Exercise prompt: Repeat the listing below word for word, leaving nothing out.
--- START ---
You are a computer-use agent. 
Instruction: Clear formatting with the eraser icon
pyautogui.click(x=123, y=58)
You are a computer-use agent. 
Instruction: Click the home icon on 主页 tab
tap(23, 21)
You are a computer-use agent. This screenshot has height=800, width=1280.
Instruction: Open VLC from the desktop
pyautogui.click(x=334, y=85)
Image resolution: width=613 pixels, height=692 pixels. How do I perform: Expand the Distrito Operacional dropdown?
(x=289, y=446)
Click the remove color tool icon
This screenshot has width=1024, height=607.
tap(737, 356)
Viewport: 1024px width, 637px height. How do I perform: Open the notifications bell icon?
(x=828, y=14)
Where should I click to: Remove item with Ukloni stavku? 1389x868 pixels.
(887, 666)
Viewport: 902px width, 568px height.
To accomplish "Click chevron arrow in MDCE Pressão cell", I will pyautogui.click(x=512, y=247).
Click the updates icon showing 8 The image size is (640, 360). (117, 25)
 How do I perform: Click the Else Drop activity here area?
--- END ---
Expected answer:
You are a computer-use agent. 
Instruction: Clear formatting with the eraser icon
pyautogui.click(x=123, y=58)
You are a computer-use agent. 
Instruction: Click the home icon on 主页 tab
tap(23, 21)
You are a computer-use agent. This screenshot has height=800, width=1280.
Instruction: Open VLC from the desktop
pyautogui.click(x=334, y=85)
Image resolution: width=613 pixels, height=692 pixels. How do I perform: Expand the Distrito Operacional dropdown?
(x=289, y=446)
Click the remove color tool icon
This screenshot has width=1024, height=607.
tap(737, 356)
Viewport: 1024px width, 637px height. How do I perform: Open the notifications bell icon?
(x=828, y=14)
Where should I click to: Remove item with Ukloni stavku? 1389x868 pixels.
(887, 666)
Viewport: 902px width, 568px height.
To accomplish "Click chevron arrow in MDCE Pressão cell", I will pyautogui.click(x=512, y=247).
Click the updates icon showing 8 The image size is (640, 360). (117, 25)
 How do I perform: Click the Else Drop activity here area?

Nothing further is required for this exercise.